La participación de funcionarios en manifestaciones ciudadanas deberá ser revisada desde el Congreso del Estado, consideró el diputado y “la polémica no puede analizarse de forma aislada, ya que ocurre en medio de un contexto de reclamos constantes por parte de la ciudadanía ante fallas en el suministro, retrasos en reparaciones, afectaciones derivadas de fugas y molestias ocasionadas por obras inconclusas”.
En ese sentido, sostuvo que si bien la asistencia de servidores públicos a este tipo de actos puede generar cuestionamientos, el punto central debe seguir siendo la demanda social por una mejor atención al problema del agua. Expuso que no le corresponde juzgar por qué un funcionario acudió a una movilización específica y no a otras que también han reflejado inconformidad ciudadana. Como ejemplo, mencionó otras expresiones recientes, entre ellas las registradas en Villa Juárez y la movilización de maestros, donde, según dijo, no se observó la misma presencia de autoridades. El diputado reconoció que esa diferencia en la actuación pública genera percepciones entre la ciudadanía, por lo que el tema “no debe desestimarse”.
“El Congreso tendrá que analizar este tipo de casos, sobre todo cuando involucran a servidores públicos en un contexto de protesta social, para valorar sus implicaciones políticas e institucionales”.
Asimismo, defendió a Leonardo Montañez Castro, asegurando que se nota que hace todo lo posible para dar solución al problema del agua pero que humanamente tampoco es posible saber cuándo va a fallar una bomba o también, que vandalicen los pozos.
“Al final de cuentas, nosotros tampoco podemos frenar o detener quién asista o quién no, y qué es lo que digan”.
El legislador señaló que uno de los principales reclamos de la ciudadanía tiene que ver con la lentitud en las reparaciones y con las afectaciones que éstas dejan en calles, banquetas y zonas habitacionales.
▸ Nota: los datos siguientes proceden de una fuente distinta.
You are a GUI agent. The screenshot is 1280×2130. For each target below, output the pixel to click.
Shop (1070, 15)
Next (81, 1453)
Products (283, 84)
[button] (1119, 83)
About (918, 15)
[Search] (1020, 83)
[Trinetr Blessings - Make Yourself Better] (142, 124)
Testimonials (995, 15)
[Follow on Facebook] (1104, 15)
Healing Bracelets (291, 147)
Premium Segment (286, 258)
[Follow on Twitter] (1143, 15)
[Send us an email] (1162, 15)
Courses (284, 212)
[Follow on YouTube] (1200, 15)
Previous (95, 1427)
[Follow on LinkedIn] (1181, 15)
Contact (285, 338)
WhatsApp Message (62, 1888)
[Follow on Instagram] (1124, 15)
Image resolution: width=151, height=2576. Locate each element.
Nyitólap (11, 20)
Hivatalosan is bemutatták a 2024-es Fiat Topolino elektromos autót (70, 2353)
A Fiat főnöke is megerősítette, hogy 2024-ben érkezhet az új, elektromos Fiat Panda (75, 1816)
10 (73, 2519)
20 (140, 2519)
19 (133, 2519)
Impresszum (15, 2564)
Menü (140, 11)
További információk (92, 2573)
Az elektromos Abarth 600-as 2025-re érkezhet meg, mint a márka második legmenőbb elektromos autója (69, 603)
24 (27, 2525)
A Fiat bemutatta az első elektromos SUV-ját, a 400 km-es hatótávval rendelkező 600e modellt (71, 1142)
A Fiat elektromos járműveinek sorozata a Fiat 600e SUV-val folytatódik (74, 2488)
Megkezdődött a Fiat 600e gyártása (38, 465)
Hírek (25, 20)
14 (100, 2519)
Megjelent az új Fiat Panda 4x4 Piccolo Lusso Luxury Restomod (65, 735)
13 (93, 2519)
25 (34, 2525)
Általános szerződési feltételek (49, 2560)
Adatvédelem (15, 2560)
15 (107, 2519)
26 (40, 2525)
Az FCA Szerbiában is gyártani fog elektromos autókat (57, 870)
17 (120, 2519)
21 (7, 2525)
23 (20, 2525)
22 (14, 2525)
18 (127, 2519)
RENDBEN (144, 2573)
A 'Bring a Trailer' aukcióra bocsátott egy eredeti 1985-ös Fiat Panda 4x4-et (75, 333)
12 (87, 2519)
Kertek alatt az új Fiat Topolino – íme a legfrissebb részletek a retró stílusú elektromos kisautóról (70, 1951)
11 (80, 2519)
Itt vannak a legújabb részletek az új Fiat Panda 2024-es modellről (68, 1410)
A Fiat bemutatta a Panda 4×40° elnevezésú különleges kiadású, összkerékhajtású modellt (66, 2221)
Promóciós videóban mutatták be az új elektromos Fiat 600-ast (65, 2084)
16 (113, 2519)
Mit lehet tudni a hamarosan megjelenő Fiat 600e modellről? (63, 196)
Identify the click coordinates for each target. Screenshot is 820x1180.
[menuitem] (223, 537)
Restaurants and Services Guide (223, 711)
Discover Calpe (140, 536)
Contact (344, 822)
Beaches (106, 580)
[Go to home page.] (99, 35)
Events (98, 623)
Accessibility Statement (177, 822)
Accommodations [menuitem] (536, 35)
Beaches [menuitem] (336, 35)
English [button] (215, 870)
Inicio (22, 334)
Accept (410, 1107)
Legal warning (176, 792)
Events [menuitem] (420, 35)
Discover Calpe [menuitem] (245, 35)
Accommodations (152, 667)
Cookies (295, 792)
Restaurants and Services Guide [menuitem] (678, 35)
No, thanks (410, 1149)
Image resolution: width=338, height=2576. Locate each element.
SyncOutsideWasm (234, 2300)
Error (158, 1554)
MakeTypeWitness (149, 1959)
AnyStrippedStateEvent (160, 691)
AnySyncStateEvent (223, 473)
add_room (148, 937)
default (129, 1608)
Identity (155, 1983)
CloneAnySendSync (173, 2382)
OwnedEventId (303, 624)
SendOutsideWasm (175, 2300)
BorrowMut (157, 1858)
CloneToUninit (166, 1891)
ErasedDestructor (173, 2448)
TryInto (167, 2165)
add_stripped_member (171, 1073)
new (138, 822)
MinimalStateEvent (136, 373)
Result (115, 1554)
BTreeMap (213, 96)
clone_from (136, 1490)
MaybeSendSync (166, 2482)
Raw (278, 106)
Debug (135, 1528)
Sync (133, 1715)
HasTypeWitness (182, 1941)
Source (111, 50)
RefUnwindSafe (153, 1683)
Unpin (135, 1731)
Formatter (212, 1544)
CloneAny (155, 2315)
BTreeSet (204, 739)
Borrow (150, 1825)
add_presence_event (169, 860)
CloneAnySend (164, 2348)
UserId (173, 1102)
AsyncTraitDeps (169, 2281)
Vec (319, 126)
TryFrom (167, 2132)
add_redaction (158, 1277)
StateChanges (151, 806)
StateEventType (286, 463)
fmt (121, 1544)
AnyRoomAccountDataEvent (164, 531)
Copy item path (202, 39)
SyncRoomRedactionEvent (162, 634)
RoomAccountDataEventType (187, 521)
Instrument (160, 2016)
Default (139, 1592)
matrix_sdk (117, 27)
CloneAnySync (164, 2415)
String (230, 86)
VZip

Recordó que se han impulsado propuestas encaminadas precisamente a mejorar la capacidad de respuesta de las autoridades ante este tipo de afectaciones urbanas.
Explicó que la intención es que, tras una reparación o intervención, los escombros sean retirados rápidamente y las vialidades queden restauradas en el menor tiempo posible, a fin de evitar nuevas molestias a la población. Volvió a reconocer la actuación del presidente municipal ante la problemática hídrica, al considerar que decidió enfrentar una condición compleja que venía arrastrándose desde administraciones anteriores.
Señaló que se trata de un proceso difícil, de largo plazo, y que no puede resolverse de manera inmediata, aunque sí requiere un esfuerzo permanente para dar resultados visibles. El legislador insistió en que el Congreso deberá observar el tema con responsabilidad, pero sin caer en medidas restrictivas sobre la asistencia de personas servidoras públicas a actos de protesta. Al mismo tiempo, recalcó que la verdadera respuesta institucional debe centrarse en atender de fondo la crisis del agua y en ofrecer resultados que disminuyan el malestar ciudadano.